Gorbachev: The Man and His Era
by William Taubman
Gorbachev: The Man and His Era (2017) is a highly readable biography of Gorbachev by William Taubman, a political scientist (now emeritus) at Amherst College. The book is based partly on the author's interviews with Gorbachev, and includes nice family photos. Taubman argues that by the standards of leaders—and Soviet leaders in particular—Gorbachev was "a remarkably decent man." However, Taubman does address the contradictions of Gorbachev's legacy, admired by some as a great statesman but despised by others for his role in the collapse of the Soviet Union. Taubman is an accomplished biographer and won the Pulitzer Prize in 2004 for his biography of Nikita Khrushchev.
The Human Factor: Gorbachev, Reagan, and Thatcher, and the End of the Cold War
by Archie Brown
***Winner of the 2021 Pushkin House Book Prize for the best nonfiction writing on Russia***
In the title of this prizewinning 2020 book, Oxford political scientist Archie Brown, a specialist on the Cold War, pays tribute to Gorbachev’s use of the term ‘the human factor’ (or ‘chelovecheskiy faktor’ in Russian) in the developments that led to the end of the conflict. His earlier book devoted to Gorbachev, published in 1996, is The Gorbachev Factor.
“I wanted to pick it is that politicians with really big ideas are still the means by which a huge amount of change in the world is driven. It is fabulous that two Russian words, perestroika and glasnost, entered the global language as a result of one leader, Gorbachev, deciding he wanted to change his country.So this book is an incredibly well argued and interestingly written analysis of what he thought at that time, two years before he became president. He’s driving through domestic change, he’s having meetings with the Americans and other leaders around the world.” Read more...
Alastair Campbell on Leadership
Alastair Campbell, Politician
“If you are interested in understanding Gorbachev, this is one way to get into his mind, so to speak: through the diary of one of his closest advisers, who spent six years working with him.” Read more...
Mary Elise Sarotte, Political Scientist
“This book is written by an insider—a participant-observer in the policy process. Reagan and Gorbachev is one of three valuable books Matlock has written since he retired from the government service. Now aged 90, he was a career diplomat who played a significant and very constructive role in the process whereby the Cold War was ended . . . It’s based on a great deal of first-hand knowledge, on the careful records he kept at the time, and on the research he has conducted since leaving government service. While aware of Ronald Reagan’s intellectual shortcomings and blind spots, Matlock takes a highly positive view of him and of the part he played in the Cold War’s ending.” Read more...

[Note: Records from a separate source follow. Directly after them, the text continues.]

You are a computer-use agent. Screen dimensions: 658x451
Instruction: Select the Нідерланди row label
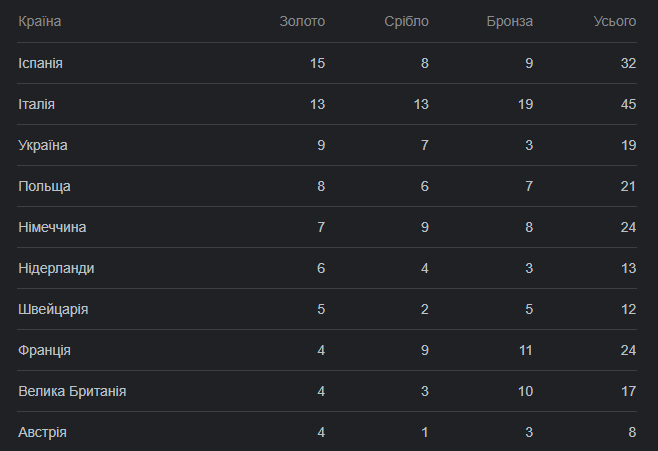pyautogui.click(x=57, y=268)
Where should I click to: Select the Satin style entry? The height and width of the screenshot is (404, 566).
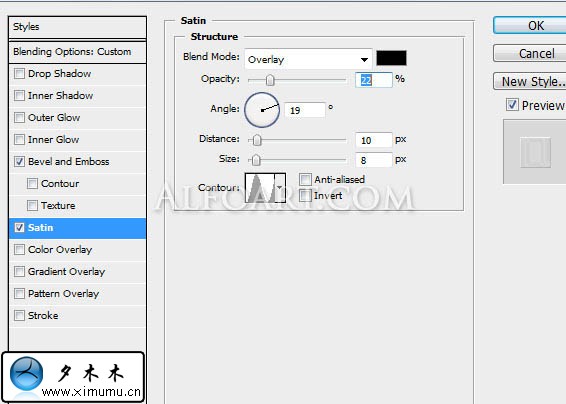click(x=77, y=228)
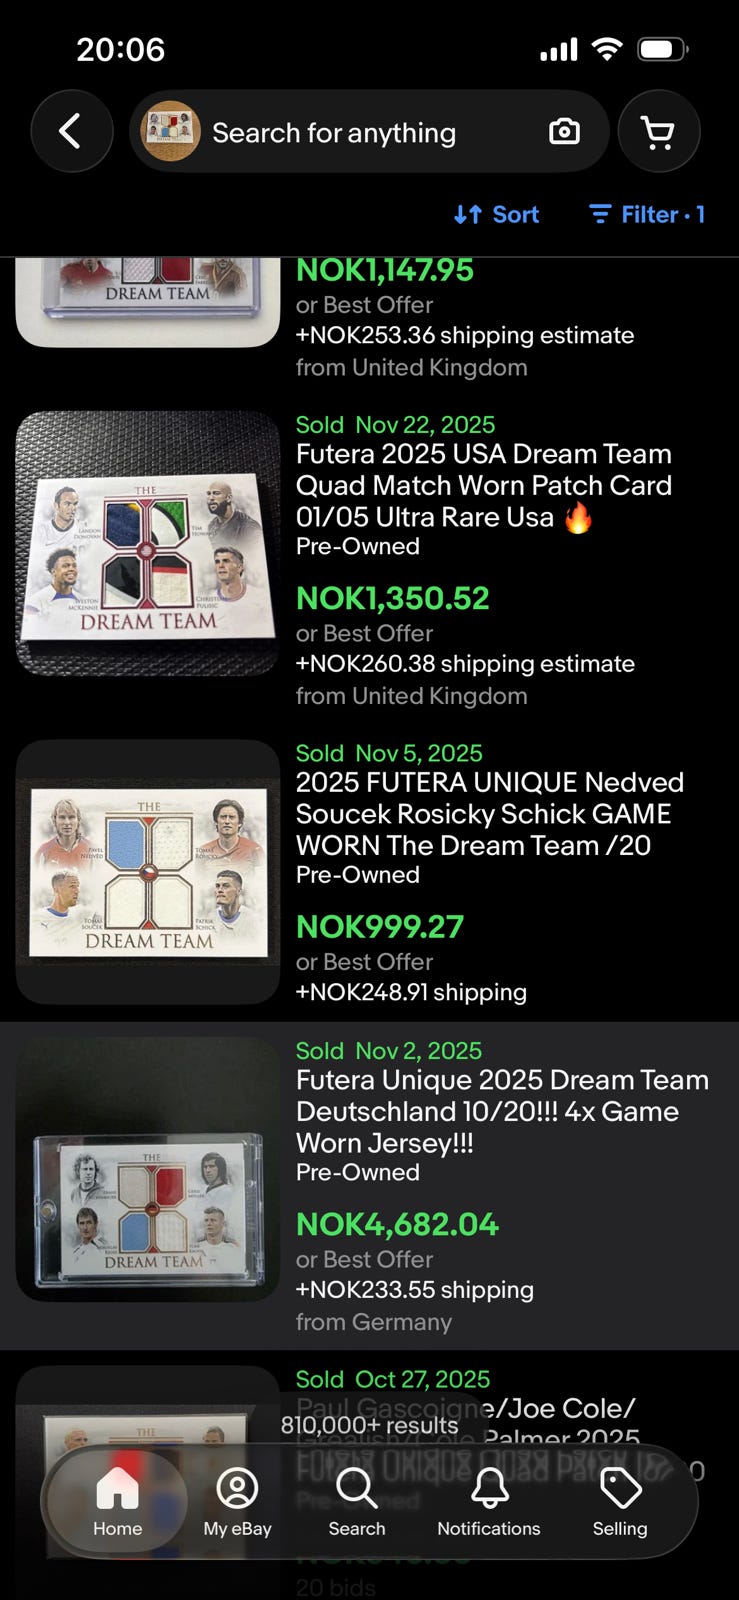Open Nedved Soucek Rosicky Schick listing title
Screen dimensions: 739x1600
[490, 814]
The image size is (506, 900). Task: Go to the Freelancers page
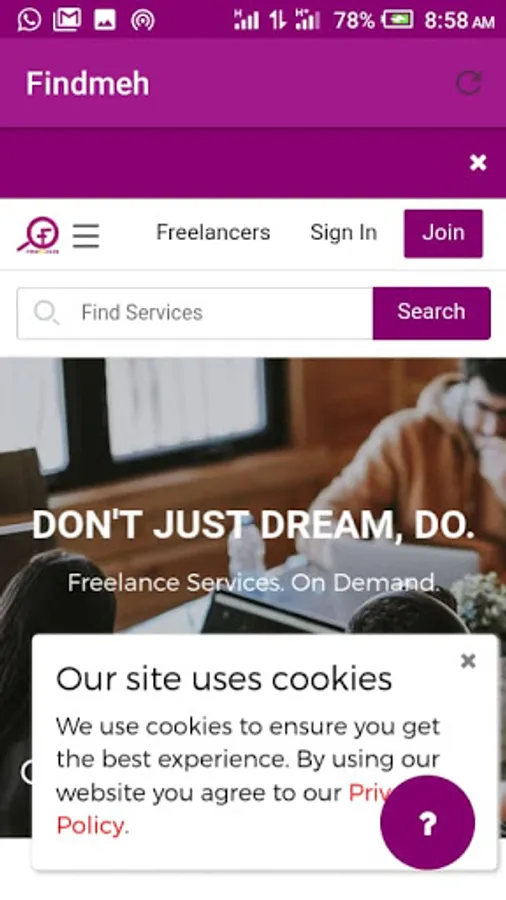[213, 232]

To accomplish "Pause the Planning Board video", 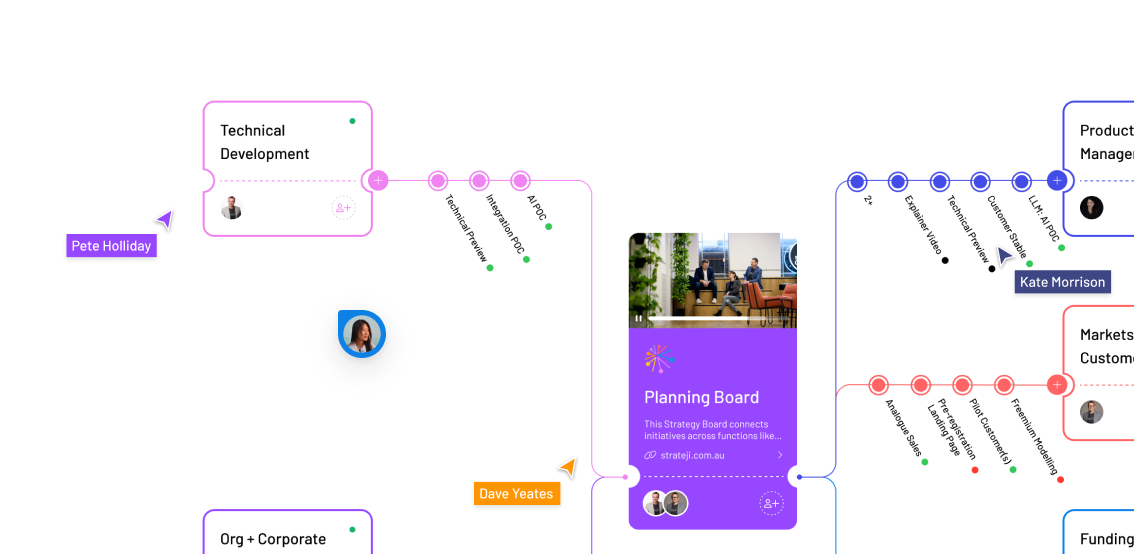I will coord(639,319).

The best books on The Cold War
Archie Brown, Historian
Chernobyl: History of a Tragedy
by Serhii Plokhy
***Winner of the 2018 Baillie Gifford Prize for Non-Fiction***
Chernobyl: History of a Tragedy, the prizewinning book by Harvard historian Serhii Plokhy, is not a book about Mikhail Gorbachev, but it is about one of the most catastrophic events that happened under his watch, the accident of April 26th, 1986 at a nuclear power plant in Pripyat, now in Ukraine. With his slowness to inform the Soviet people what was going on, Gorbachev does not come out of the events of those months looking particularly good.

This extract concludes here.